Ah, Venice – one of my favorite places in the world. During a recent trip to the romantic city, something happened that changed me forever. After a sudden divorce, I found myself feeling confused about life, not sure of the direction I wanted to take it, and worse than that, I didn’t even know who I was any more. When a friend suggested that I go on a vacation somewhere, I thought about it for a few days and decided that she was right! I needed to get away. “Go somewhere you’ve always wanted to go!” I’d always wanted to go to Venice, Italy. My children were grown, living on their own, and too involved in their own lives to need me any longer. Sometimes weeks would go by without hearing from any of them. There was nobody left to miss me. I withdrew my savings from the bank, ordered a new passport (with my maiden name on it), bought an airline ticket and soon found myself flying across the Atlantic Ocean. I was a little frightened because it was the first time I’d traveled alone. I looked at it as a new adventure for the new me.
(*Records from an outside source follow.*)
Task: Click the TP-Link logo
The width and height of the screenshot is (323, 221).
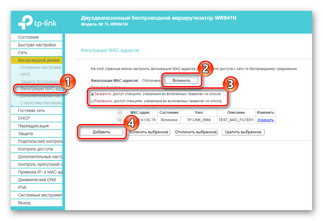Action: (x=37, y=23)
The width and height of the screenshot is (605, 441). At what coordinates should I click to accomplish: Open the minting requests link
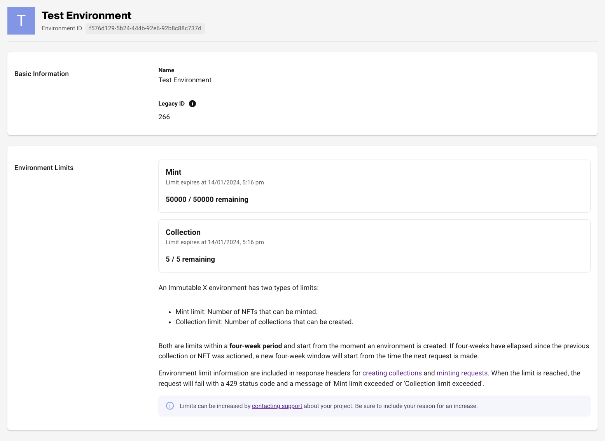(462, 373)
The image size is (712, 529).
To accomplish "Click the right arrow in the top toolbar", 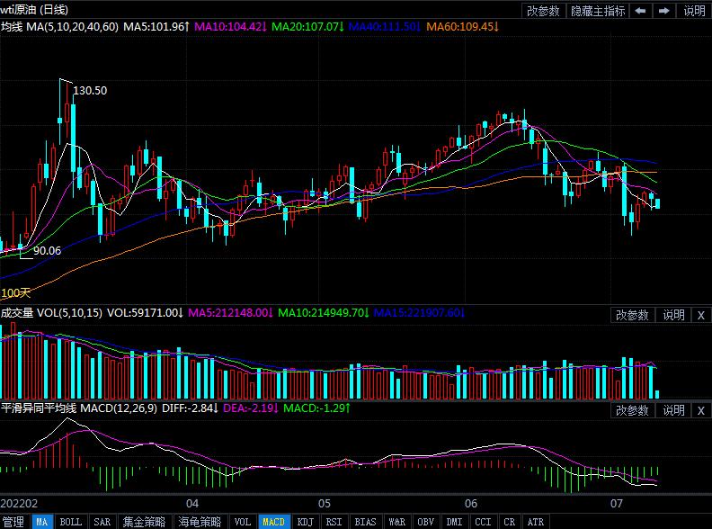I will click(664, 11).
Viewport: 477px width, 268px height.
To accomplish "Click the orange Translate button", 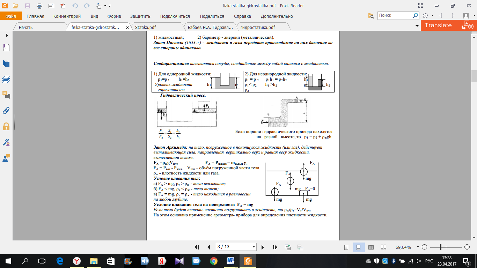I will (x=438, y=25).
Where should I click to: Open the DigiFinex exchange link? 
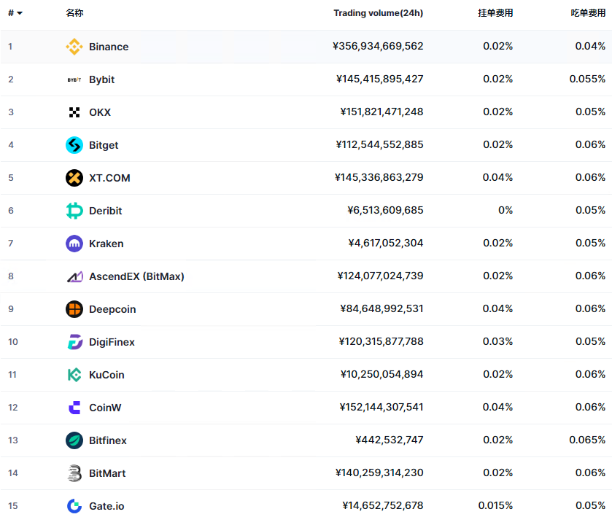(112, 342)
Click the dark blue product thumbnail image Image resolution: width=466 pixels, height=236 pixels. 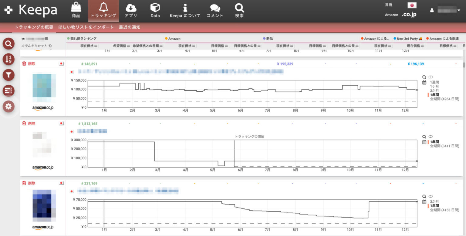pos(44,206)

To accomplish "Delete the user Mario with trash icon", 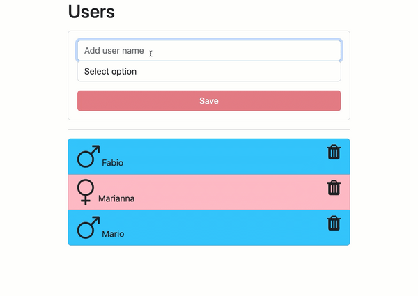I will pos(334,223).
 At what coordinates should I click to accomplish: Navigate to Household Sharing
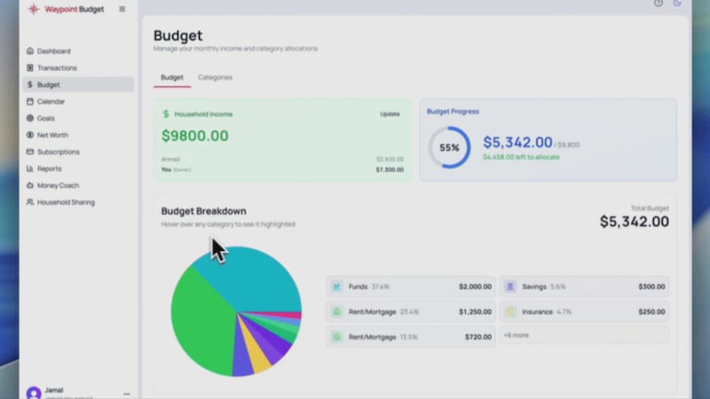pyautogui.click(x=65, y=202)
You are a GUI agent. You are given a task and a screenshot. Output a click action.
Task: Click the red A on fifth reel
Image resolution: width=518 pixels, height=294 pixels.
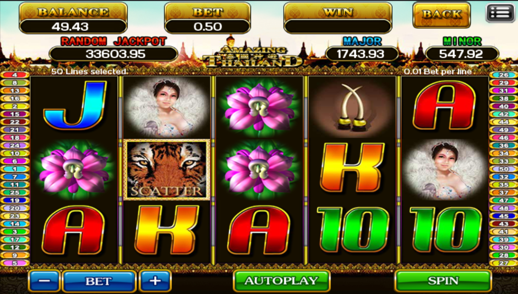(444, 105)
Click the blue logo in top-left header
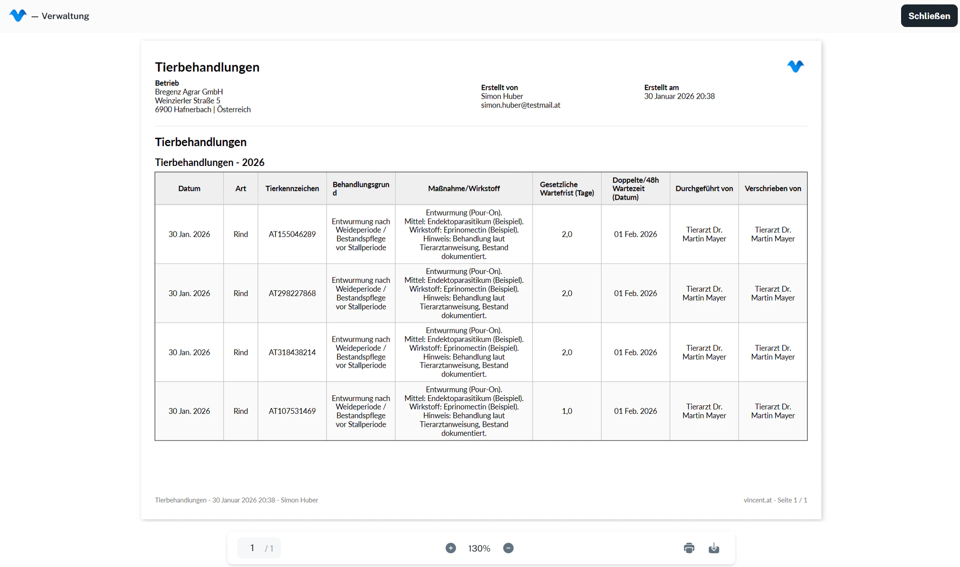 tap(18, 15)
I checked into a Bed & Breakfast close to St. Mark’s Square. As I unpacked my suitcase, I giggled with excitement. “I’m actually here in Venice, Italy!” I pulled the lace curtains back and looked out the window. When a gondola filled with people rowed past and I heard the gondolier singing, I leaned out the window and waved at them. I couldn’t wait to explore this city with all its canals, narrow streets and bridges.

Feeling hungry, I grabbed my bag and headed outside. A wave of humid, Venetian heat swirled around me as I ran down the steps. I embraced it and enjoyed the feeling of warm moisture on my skin. I headed into St. Mark’s Square, along with several thousand other tourists. On the flight over, I’d read that the Square was the most photographed place in Europe. Looking at the crowds, I didn’t doubt that for a moment. Located in the heart of Venice, Piazza San Marco is surrounded by boutiques, cafes, Gothic cathedrals decorated with stained glass and mosaics, towers, and palaces. There, children eating gelato can run around to their hearts content, lovers can stroll hand in hand under the Clock Tower, and tourists can find the perfect place to snap a photograph of the winged lion of Venice or of the ancient Greek statues of horses that were placed atop St. Mark’s Cathedral. Standing in front of the Doge’s Palace I watched the pigeons as they flocked throughout the square, wreaking havoc among the tourists. A few fluttered about the pink Venetian glass at the top of the painted green lampposts. Diving right into my tourist mode, I purchased a cup of birdseed from a vendor and scattered it around my feet. The pigeons surrounded me, pecking the seed with voracious appetites. Cameras snapped photos and video cameras captured the flock of hungry birds performing their feeding ritual. A small boy, about eight years old, stood watching me. While all the others laughed at the feeding frenzy, his sad, lifeless eyes showed no joy. He had a mop of wavy, chocolate-brown hair, big brown eyes, and a look of innocence about him.

A rogue pigeon landed on top of my head. Its claws dug into me. “Shoo. Go away!” I brushed it off with my hand, watching it fly over to another group of people. When I looked back up to see the boy disappear into the crowd.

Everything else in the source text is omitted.